E em Pequena história da fotografia:

“Quase sempre Atget passou ao largo das ‘grandes vistas e dos lugares característicos’, mas não negligenciou uma grande fila de fôrmas de sapateiro, nem os pátios de Paris, onde da manhã à noite se enfileiram carrinhos de mão, nem as mesas com os pratos sujos ainda não retirados, como existem aos milhares, na mesma hora, nem no bordel da rua... nº 5, algarismo que aparece, em grande formato, em quatro diferentes locais da fachada. Mas curiosamente quase todas as imagens são vazias. [...] Esses lugares não são solitários, e sim privados de toda a atmosfera; nessas imagens, a cidade foi esvaziada, como uma casa que ainda não encontrou moradores. Nessas obras, a fotografia surrealista prepara uma saudável alienação do homem com relação ao seu mundo ambiente. Ela liberta para o olhar politicamente educado o espaço em que toda a intimidade cede lugar à iluminação dos pormenores”[2].

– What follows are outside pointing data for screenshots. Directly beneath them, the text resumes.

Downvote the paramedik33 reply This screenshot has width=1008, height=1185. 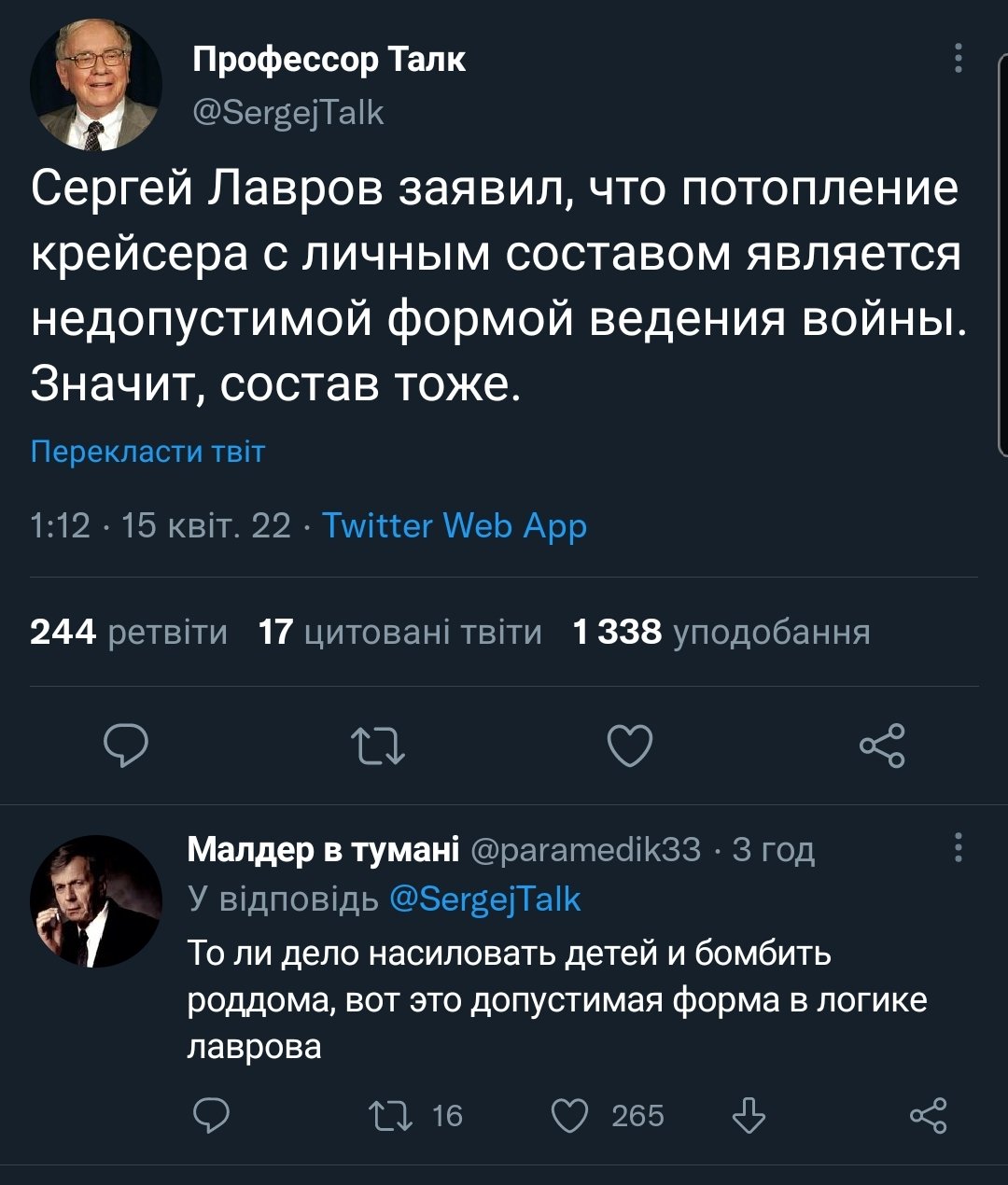749,1115
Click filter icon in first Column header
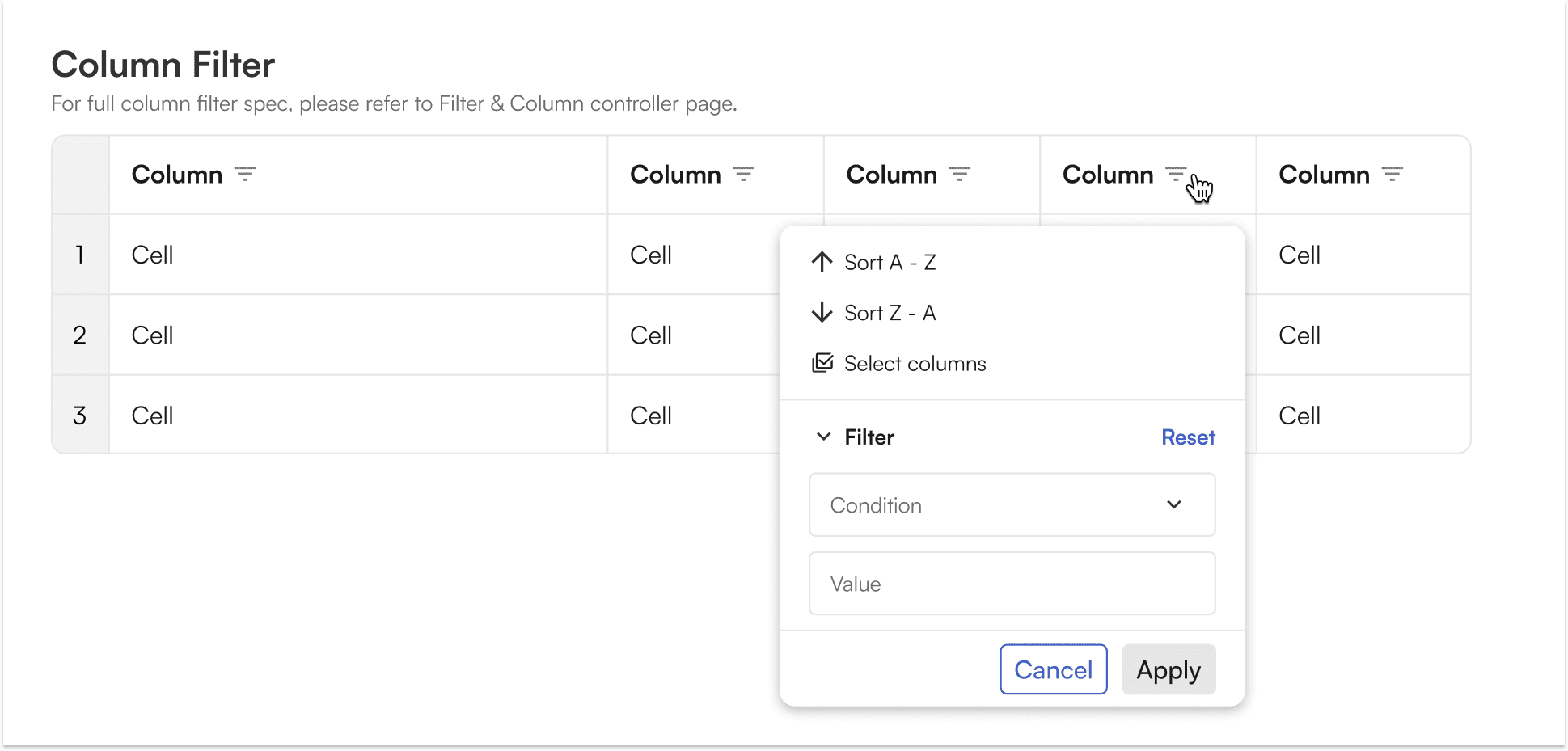The image size is (1568, 751). tap(244, 174)
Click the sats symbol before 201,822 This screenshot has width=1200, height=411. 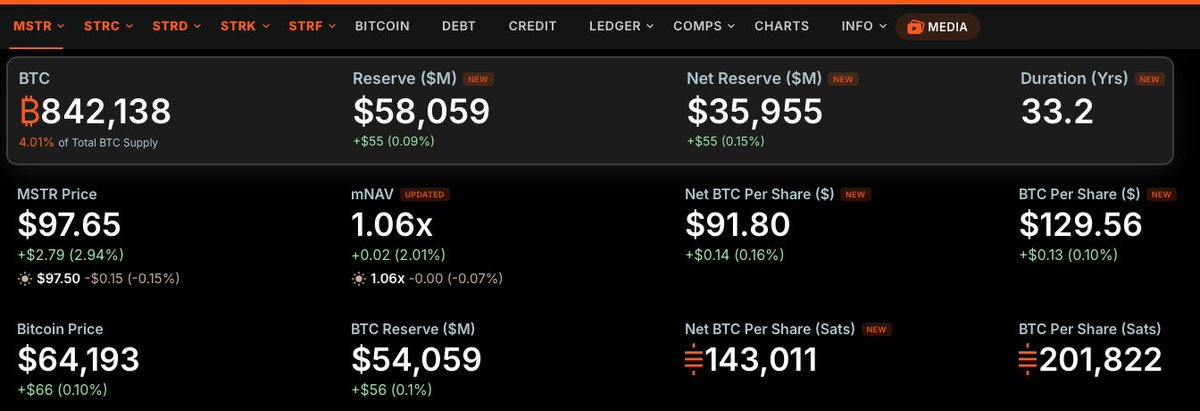click(x=1029, y=359)
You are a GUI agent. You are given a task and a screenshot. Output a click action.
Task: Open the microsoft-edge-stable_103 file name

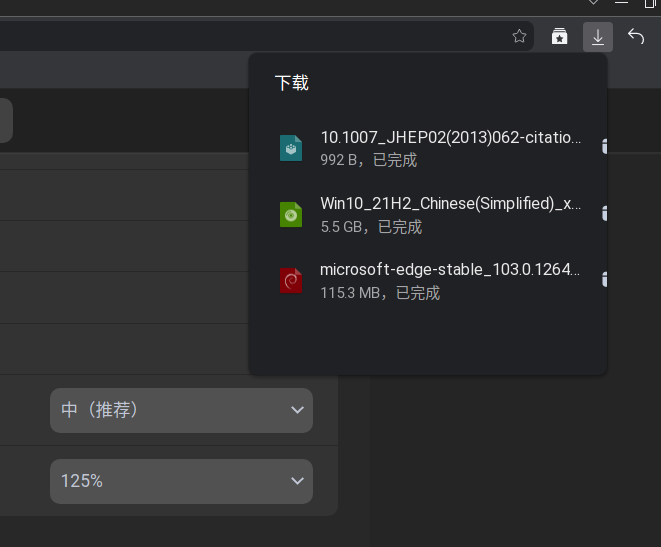pos(450,270)
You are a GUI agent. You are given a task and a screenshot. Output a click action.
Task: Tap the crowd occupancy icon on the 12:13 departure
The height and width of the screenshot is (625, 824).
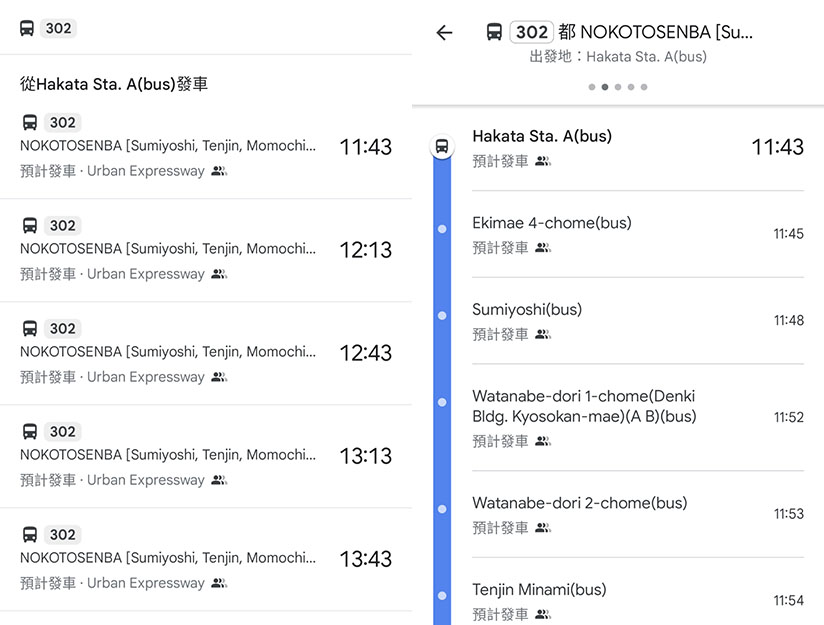[x=219, y=274]
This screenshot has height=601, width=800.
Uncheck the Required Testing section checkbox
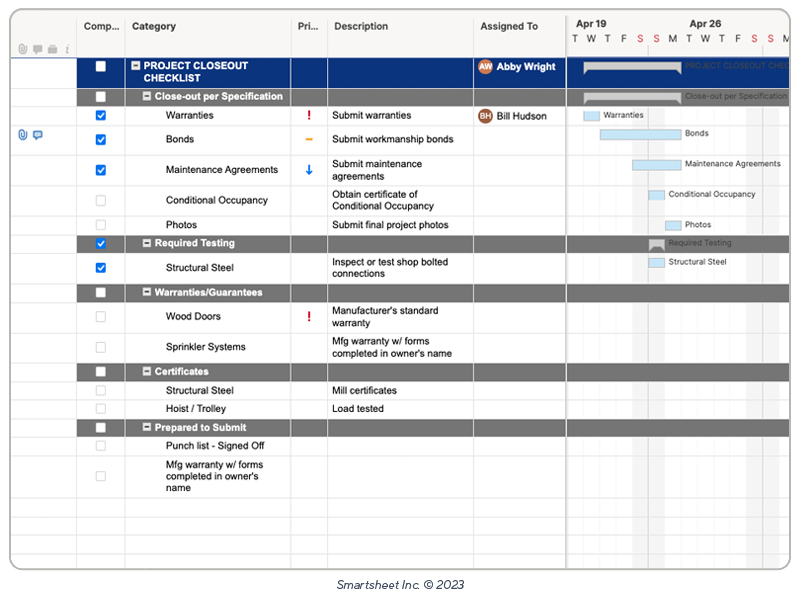coord(100,243)
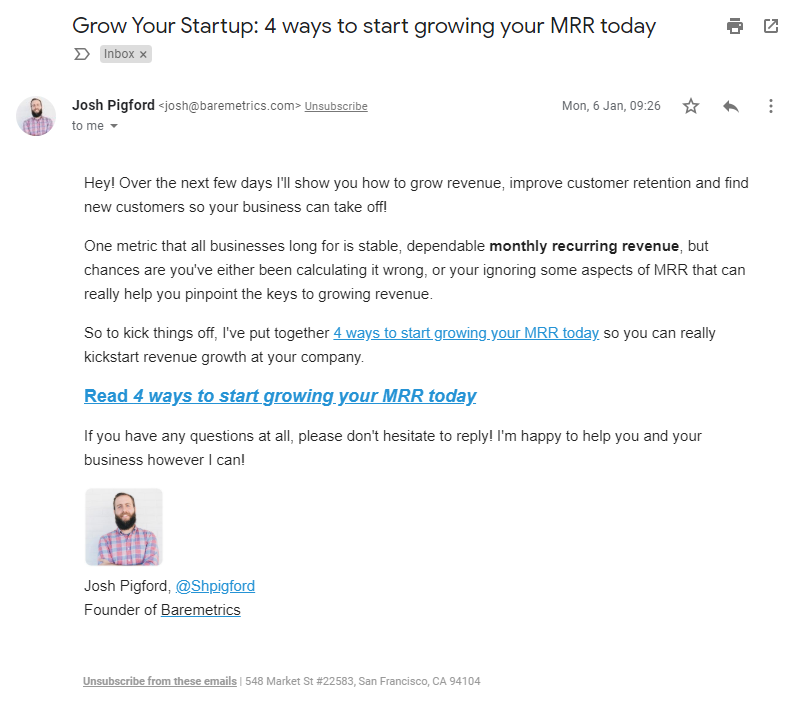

Nas fotografias de Atget ficam os indícios, então, e a partir deles podemos ver os fantasmas que, embora invisíveis, estão bem ali, marcados, habitando os lugares. São os fantasmas “criminosos” que ergueram essa cidade que foi chamada por Benjamin de “Paris, capital do século XIX”. São os homens que disputam as condições de produção – e de vida – em uma sociedade de classes; os homens criadores e transmissores da cultura; sobretudo, entre todos, os homens “vencedores”, estes que podem impor uma tradição – que assim se desdobra em duas, ao menos: a dos opressores e a dos oprimidos. E nunca é demais lembrar: em 1940, em suas teses sobre o conceito de história (em sua sétima tese, mais precisamente) é Benjamin, novamente, quem diz: “Nunca houve um monumento da cultura que não fosse também um monumento da barbárie. E, assim como a cultura não é isenta de barbárie, não o é, tampouco, o processo de transmissão da cultura”[3].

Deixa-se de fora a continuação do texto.